This article is the second of three highlighting different approaches to retinoblastoma family support around the world. You may also like to read:
Mila Naus (unilateral Rb survivor) and her brother Levi with Sandra on EUA day. “Despite it all, we are all still smiling!”
“Finding Something Good Without Looking For It”
Serendipity is a funny thing. Much of my career as an orthoptist just seemed to evolve – you know, “Life is what happens to you when you are busy making other plans”. It is only in retrospect that I realise pathways materialised before me on a journey I never set out to take.
Upon reflection, the turning point for me came in 1994. As Chief Orthoptist at the Royal Children’s Hospital (RCH), I was asked to attend the operating theatre on a 4-weekly basis to complete ‘paperwork’. Although I revelled in my work as a clinician, I also enjoyed “organising”, so I welcomed this break from a busy Outpatient Eye clinic at the only paediatric hospital (at the time) in my state of Victoria. My task was to ensure children with retinoblastoma (or a family history of same) requiring frequent eye examinations under general anaesthesia (EUA) were rebooked in the required time frame.
All these children had one thing in common – they either had retinoblastoma or were at risk of developing the disease. To our team, they came to be known as ‘Frequent Flyers’, except their loyalty program lacked exciting journeys to far-away places of sand, surf and brilliant sunshine or snow-capped mountains and soaring pine trees.
Rather, their Frequent Flyer program consisted of fasting from 7.00 am on the day of an afternoon admission for their EUA and any other treatment required to control their disease. This included tolerating multiple instillations of painful eye drops that stung like soap in their eyes. Their parents would then patiently wait for hours on end, just hoping the news would be good. And that was before any invasive procedures or treatments were endured. These children regularly suffered this process until they were at least 5 years of age, only to continue regular clinical review, for a lifetime.
Little did I know this serendipitous moment of being asked to undertake a clerical task would in fact be the beginning of an incredible life-changing journey…
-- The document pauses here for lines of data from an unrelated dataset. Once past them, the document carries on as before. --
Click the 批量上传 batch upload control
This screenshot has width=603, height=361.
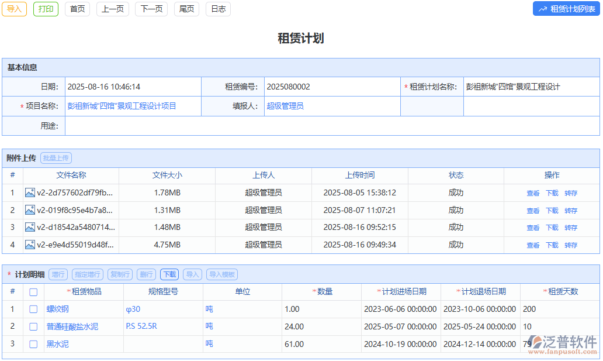tap(56, 157)
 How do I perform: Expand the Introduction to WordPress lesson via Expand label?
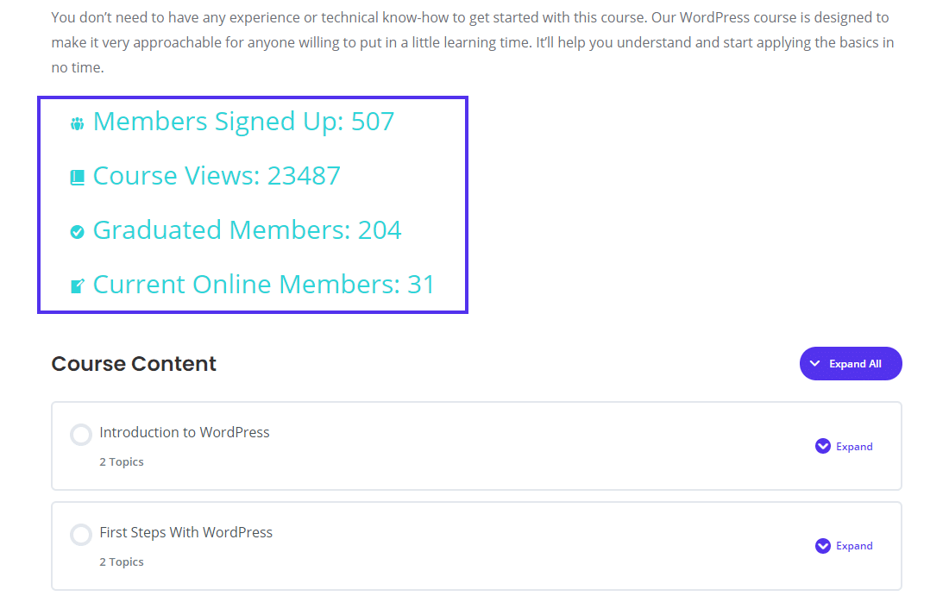tap(854, 447)
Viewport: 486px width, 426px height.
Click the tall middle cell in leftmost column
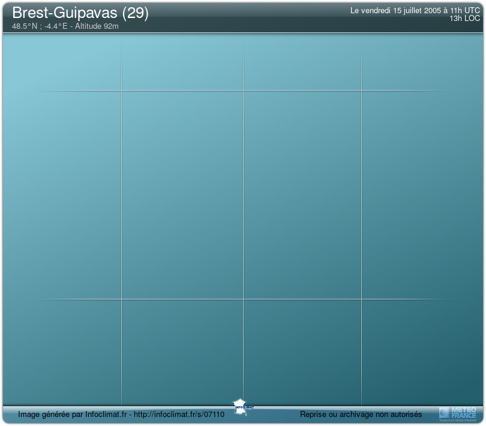(x=62, y=194)
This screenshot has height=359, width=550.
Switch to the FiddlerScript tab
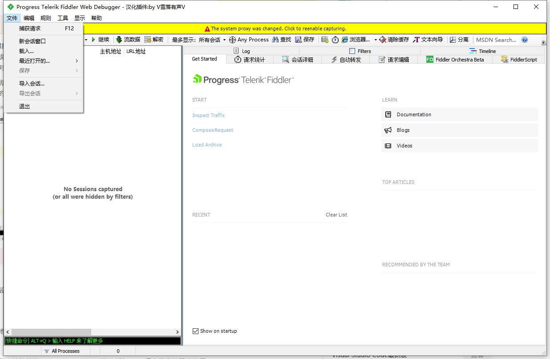pyautogui.click(x=519, y=59)
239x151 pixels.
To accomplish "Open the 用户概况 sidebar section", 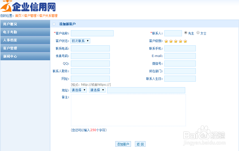I will point(25,24).
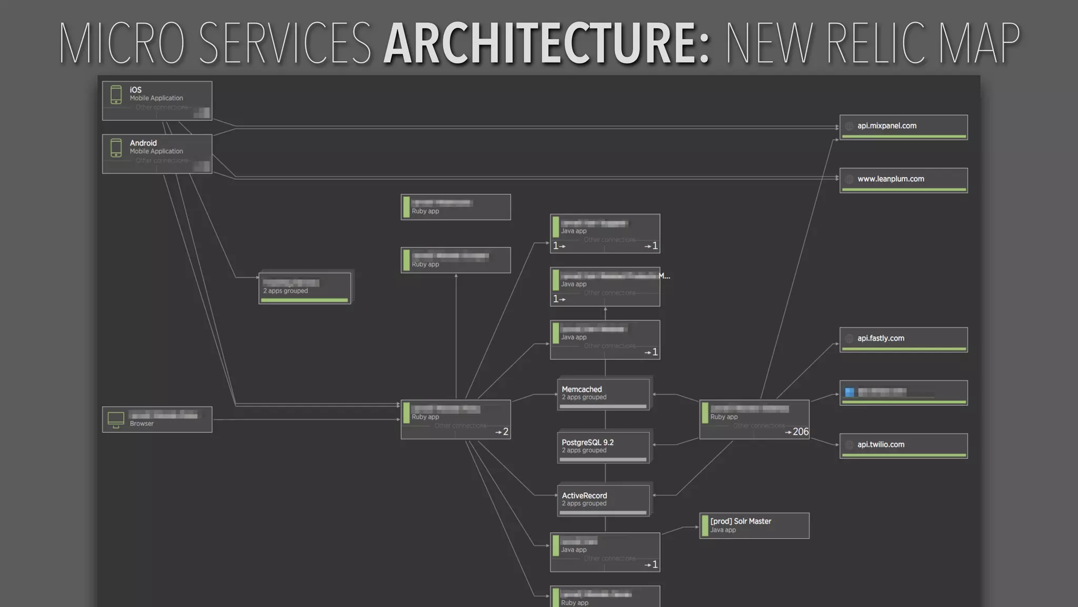This screenshot has height=607, width=1078.
Task: Expand the 206 outgoing connections indicator
Action: [x=796, y=432]
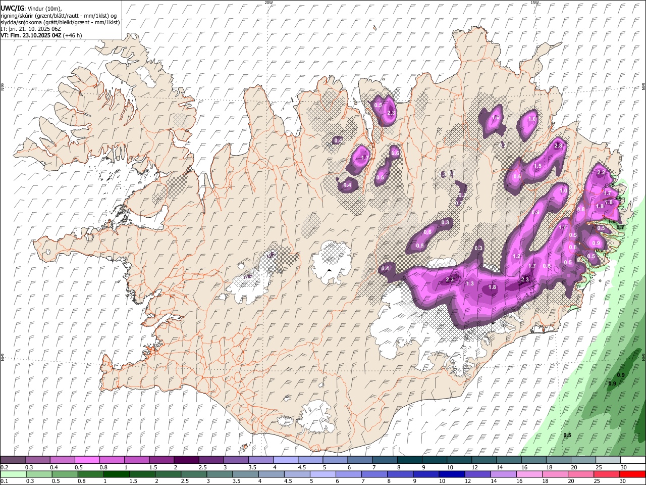Click the +46 h forecast offset text
646x485 pixels.
tap(73, 35)
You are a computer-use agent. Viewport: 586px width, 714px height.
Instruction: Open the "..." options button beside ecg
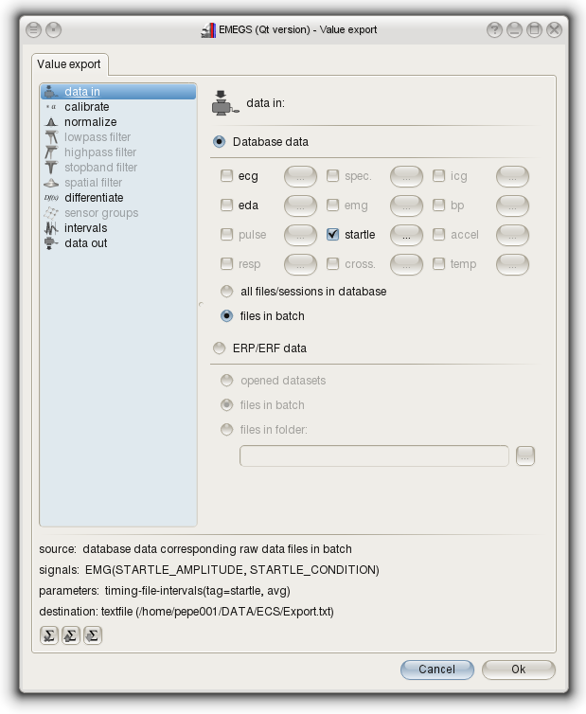point(300,176)

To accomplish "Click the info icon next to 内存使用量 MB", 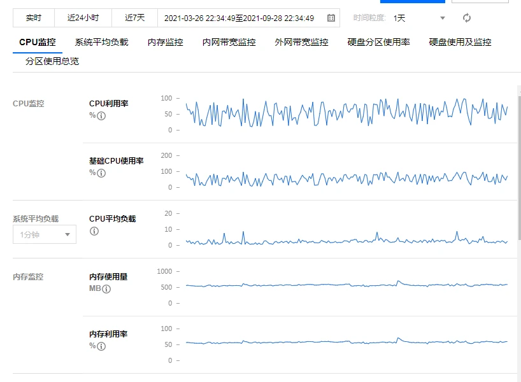I will [x=106, y=289].
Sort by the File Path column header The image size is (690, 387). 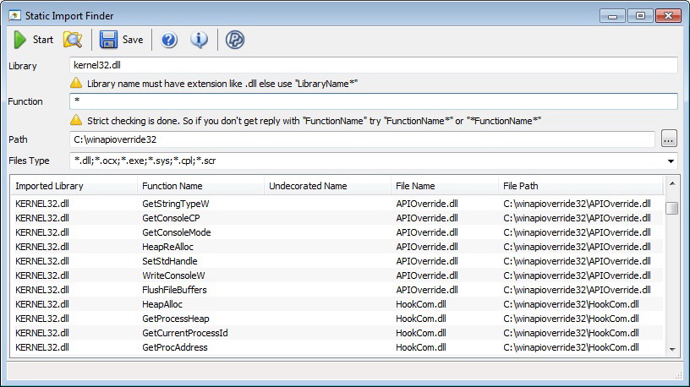(578, 186)
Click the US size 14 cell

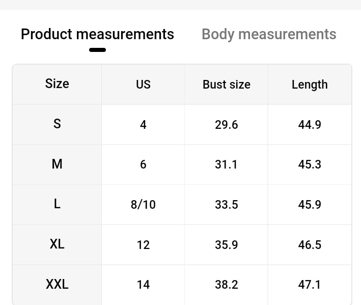143,285
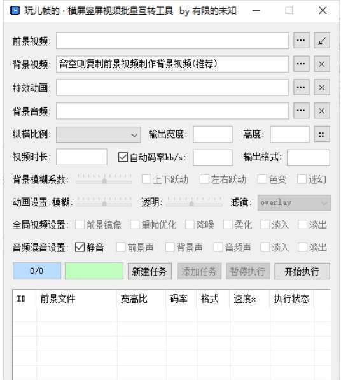
Task: Sort by 执行状态 column header
Action: pyautogui.click(x=291, y=299)
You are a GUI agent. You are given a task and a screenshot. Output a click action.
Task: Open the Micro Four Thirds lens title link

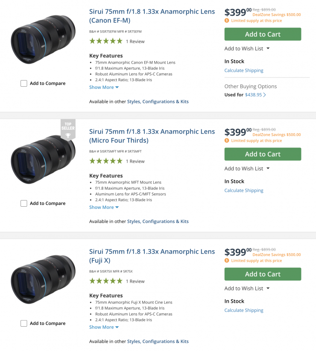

The South-Eastern Australia Retinoblastoma Service
Since the mid-1980s, our Retinoblastoma Service has cared for all children with a retinoblastoma diagnosis living in the state of Victoria, on the southern border of New South Wales, and on the small island of Tasmania to the south. The RCH is currently the only centre in Australia offering intra-arterial chemotherapy to suitable patients, and in the last 10 years, my role has expanded to include co-ordinating the care of children from Queensland, New South Wales and South Australia to receive this treatment in our hospital.
As I settled into this administrative role, I tried to find better, more efficient ways to accomplish the necessary work. My first question: Why does everyone have to arrive at the same time, 12:00 midday, when we knew full well they could not all be seen then? Surely, we could stagger their arrival? And what about their fasting? If a child needs to fast for 6 hours before surgery, then why was the last child on the list fasting for 9 hours? Couldn’t we adjust their fasting too?
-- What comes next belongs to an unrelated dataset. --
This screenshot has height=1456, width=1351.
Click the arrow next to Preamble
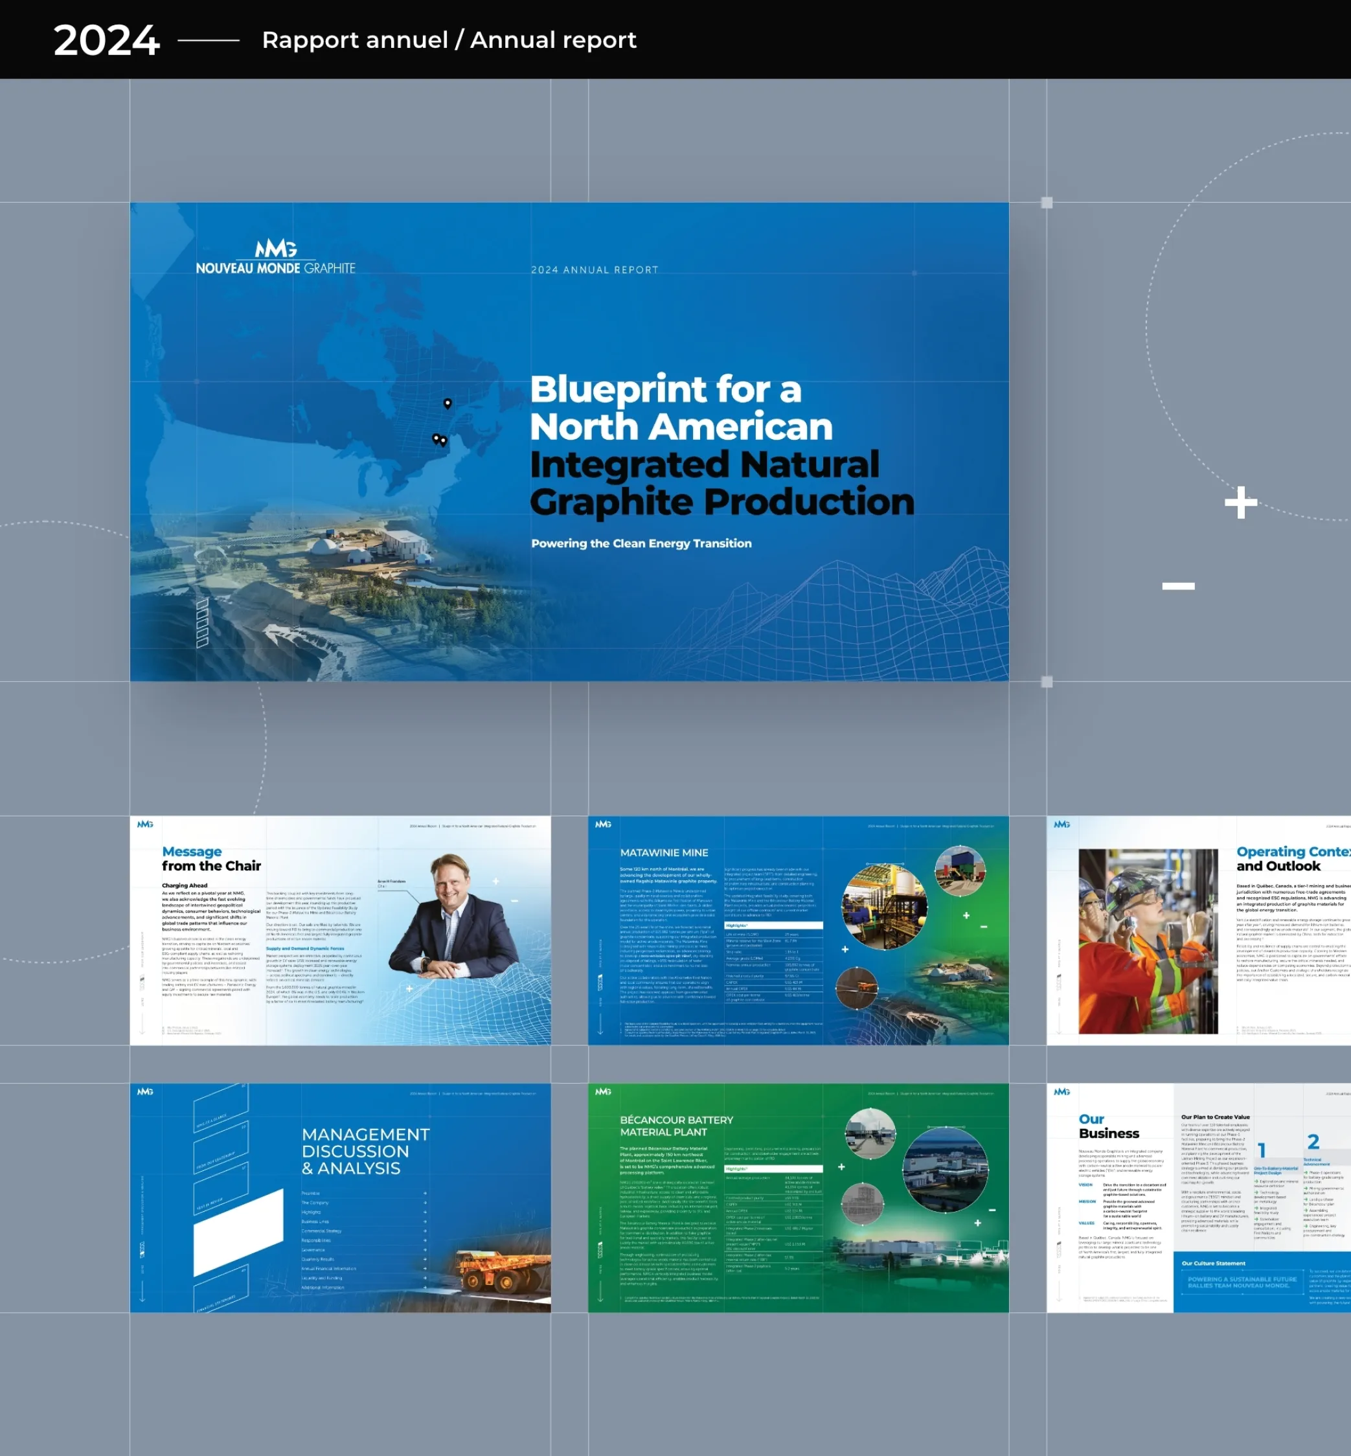coord(425,1193)
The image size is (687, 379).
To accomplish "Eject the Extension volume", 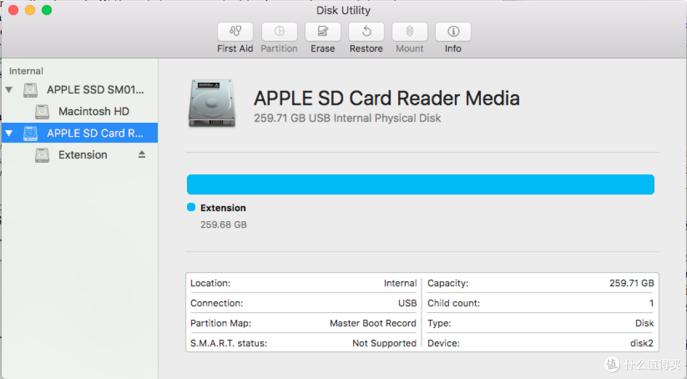I will coord(141,155).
So this was the first thing I ever changed, and it was at this point I no longer saw myself as an administrator, but rather a co-ordinator of care. Each month, after booking all the children who needed to be seen, I carefully considered the order in which they would be scheduled. I then staggered their arrival time and their fasting instructions in hope of mitigating to some small degree the distress the family might experience, and reducing the length of time the child would fast for.
So many factors needed to be considered: how old was the child? How far away did they live from the hospital? What procedures or treatments might they require this month? Yes, it took time, but it seemed such an obvious and simple thing to do – so I did it.
“We Can Do More When We Work Together”
I started to think outside the square: what other procedures could we arrange under the one admission? Dressing changes? Immunizations? Blood draws? Surgical removal of the Central Venous Access Device? Prosthetic eye fittings? Ear Nose and Throat procedures? Dental clean and scale? MRI? Nasogastric tube exchange? The list was endless, and if there was time on our operating list to do additional procedures under the same anaesthetic, then didn’t it make sense to make it happen?
No, it did not save on exposure time to anaesthesia, but it did save another hospital admission, and the trauma of multiple anaesthesia inductions. The parents’ anxiety and stress that prevailed in the days before; yet another day off work or away from their family; fasting their child again and explaining why they couldn’t eat when their tummy rumbled. For me, all this is worth the time taken to coordinate.
Working in Tandem with Oncologists
Is retinoblastoma a cancer or an eye disease?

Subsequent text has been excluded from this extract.